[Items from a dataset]
· · ·

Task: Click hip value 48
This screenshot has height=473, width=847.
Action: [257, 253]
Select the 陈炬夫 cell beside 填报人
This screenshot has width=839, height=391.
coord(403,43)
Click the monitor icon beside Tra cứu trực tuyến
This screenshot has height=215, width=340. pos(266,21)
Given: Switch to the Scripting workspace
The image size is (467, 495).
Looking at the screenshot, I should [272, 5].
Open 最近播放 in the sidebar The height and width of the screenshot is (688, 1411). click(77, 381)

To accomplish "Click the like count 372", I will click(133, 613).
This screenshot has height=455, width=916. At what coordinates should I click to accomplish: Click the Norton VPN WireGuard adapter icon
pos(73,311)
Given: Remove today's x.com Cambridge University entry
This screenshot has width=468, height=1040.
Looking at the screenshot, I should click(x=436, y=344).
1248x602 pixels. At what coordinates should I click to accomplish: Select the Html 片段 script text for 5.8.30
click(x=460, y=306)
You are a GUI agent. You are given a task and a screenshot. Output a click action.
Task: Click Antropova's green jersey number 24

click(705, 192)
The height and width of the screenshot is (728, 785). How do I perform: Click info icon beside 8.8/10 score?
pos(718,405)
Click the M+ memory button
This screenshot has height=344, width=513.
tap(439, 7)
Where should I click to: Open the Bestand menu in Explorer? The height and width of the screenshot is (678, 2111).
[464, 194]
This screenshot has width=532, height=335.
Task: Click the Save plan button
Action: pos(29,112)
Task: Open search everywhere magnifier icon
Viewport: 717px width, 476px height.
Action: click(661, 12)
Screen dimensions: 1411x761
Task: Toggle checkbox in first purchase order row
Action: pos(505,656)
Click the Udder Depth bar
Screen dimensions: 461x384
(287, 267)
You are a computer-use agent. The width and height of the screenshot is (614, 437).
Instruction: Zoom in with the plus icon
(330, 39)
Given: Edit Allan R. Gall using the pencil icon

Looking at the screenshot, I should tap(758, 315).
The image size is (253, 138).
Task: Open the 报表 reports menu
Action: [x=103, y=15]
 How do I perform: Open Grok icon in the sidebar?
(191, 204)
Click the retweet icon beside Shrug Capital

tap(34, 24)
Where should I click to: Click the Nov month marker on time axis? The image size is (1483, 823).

· · ·

### Exercise prompt
List each line in the entries above that contains the word "agent".

### Worked answer
You are a GUI agent. You are given a task and a screenshot. Output a click action.
You are a computer-use agent. The width and height of the screenshot is (614, 437).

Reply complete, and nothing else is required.